# Clay pipes being used on stage for Or,



## propguy (Mar 21, 2013)

I saw a similar post but needed a bit more direct information. The director and I would like our *clay pipe to actually smoke and seem to be working*. The two actors who share the pipe only take one puff each and we have a bowl on a desk to put the pipe out in after they are done with it. 

We wanted to know if there was a way to do this *realistically but by faking it*. 

If not or not easilly we have to see about adding a few more period props to the set for the pipe, for lighting it and such. The bit with the pipe opens scene 2 and again only lasts for 2 puffs as we assume them to be finishing their smoking. 

The show is set in the 1660s. I have been very accurate on everything I could be at this point.

Thank you


----------



## JLNorthGA (Mar 21, 2013)

They aren't cheap - but they do make ePuffer pipes or electric pipes that are similar to the electric cigarettes. I saw them when we had to buy electric cigarettes for one of our recent plays. Just search for them and you'll find them.

Here are some examples - TIGCIG: Electronic Pipe and Cigars


----------



## propguy (Mar 21, 2013)

Thanks, but we have both a real clay pipe and a back-up if that breaks and a fake one made of wood if all else fails. We would like to use what we have. I was thinking maybe baby powder but if you could see it actually smoke that'd be good enough for the director although we both like it to be as realistic as possible if we can go that route. Thank you.


----------



## kicknargel (Mar 21, 2013)

I don't know the particulars, but prop cigarettes work with talcum powder--you blow on the cig and poof out a little powder. I bet you could make your pipe do that.


----------



## derekleffew (Mar 21, 2013)

kicknargel said:


> I don't know the particulars, but prop cigarettes work with talcum powder...

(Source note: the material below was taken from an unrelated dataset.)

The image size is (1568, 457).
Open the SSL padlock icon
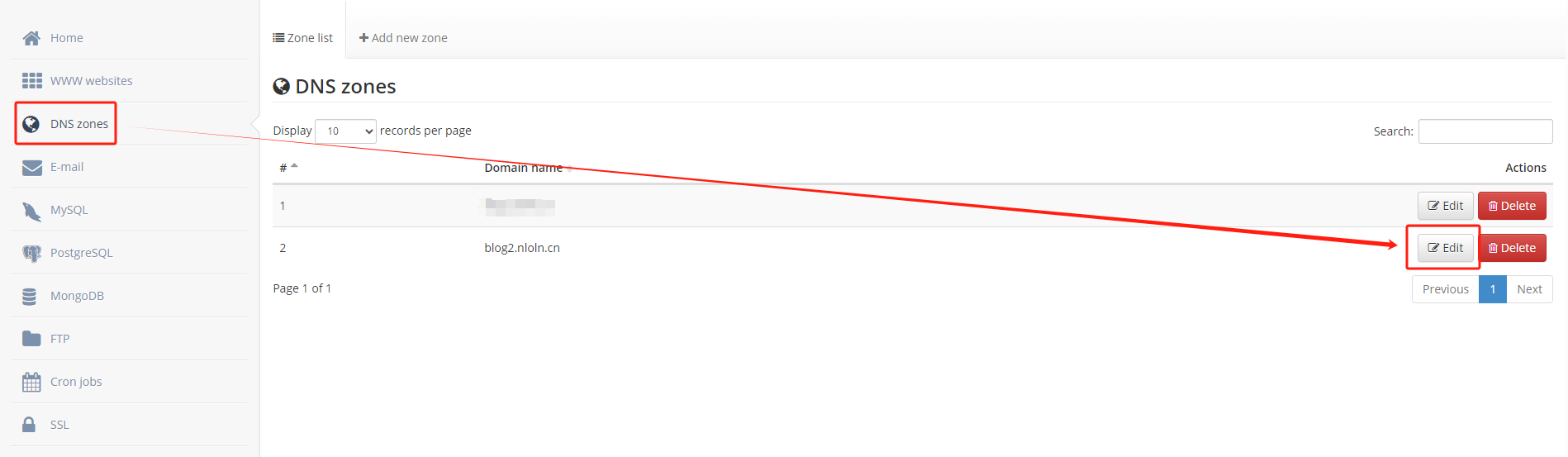coord(29,425)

Are you sure it's talcum powder?

Van said:


> On the subject of Talc Vs. Flour for the effect ... After a *ton* of research we found that Rye flour is the best material for a "dust", very few people are allergic to it. Equity doesn't have any issues with it, it's relatively cheap, and it's very powdery. if you're going to go with the pneumatic / powder solution I feel Rye flour is the best way to go. Remember Talc and Asbestos come out of the same mines. There's a reason I used Cornstarch powder on my babies' butts.


----------



## Van (Mar 21, 2013)

kicknargel said:


> I don't know the particulars, but prop cigarettes work with talcum powder--you blow on the cig and poof out a little powder. I bet you could make your pipe do that.

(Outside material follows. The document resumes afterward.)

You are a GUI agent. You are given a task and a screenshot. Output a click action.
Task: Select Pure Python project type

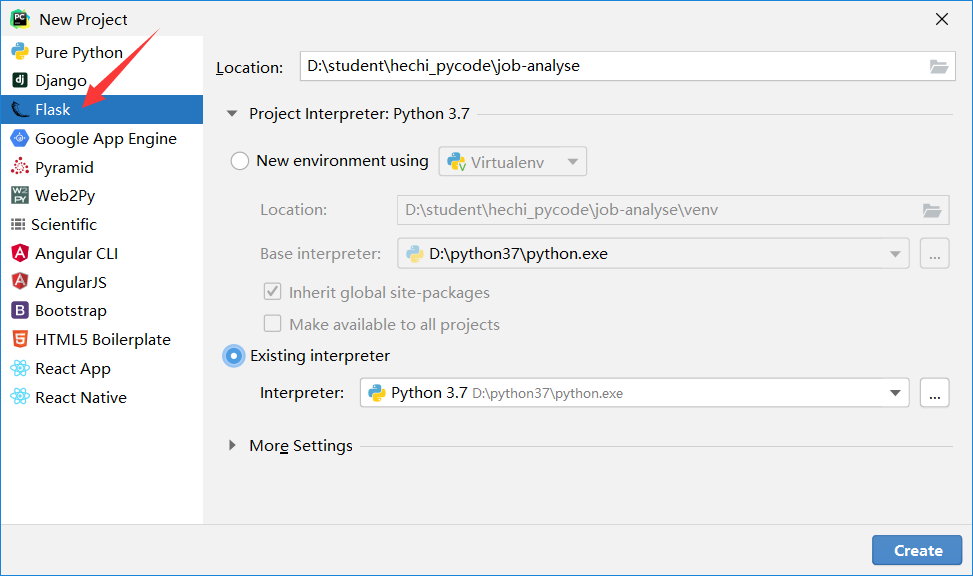(x=78, y=53)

DO NOT USE TALCUM POWDER! Whew. Prop cigs use 'a' powder but it is NOT talc. Talc is a VERY bad thing to be inhaling. My suggestion would be to use Rye flour. Get some at your local grocery store in the bulk foods aisle. Run it through a coffee grinder or herb grinder for a goodly amount of time and make sure it is ground super, duper finely. You could then place a small amount in the bowl of the pipe and the actors can simply blow instead of suck on the pipe . This will not fix the issue of the actors needing to exhale smoke. that will simply have to be acted or you can try to install a fake cigarette in the stem of the pipe. We did a similar thing in a production of "Jack goes Boating" for the scene where they are suppose to be smoking a hookah. We installed an electronic cigarette inside the mouth piece. The actors then were able to draw on the mouthpiece, the hookah bubbled and when they exhaled, viola' "smoke". Obviously a hookah pipe mouthpiece is a lot larger than your average clay pipe stem, so you might have to get creative.....


----------



## kicknargel (Mar 21, 2013)

I told you I didn't know the particulars. Shutting up now. . .


----------



## Van (Mar 21, 2013)

kicknargel said:


> I told you I didn't know the particulars. Shutting up now. . .




Umm perhaps I was too extreme in my response.....


----------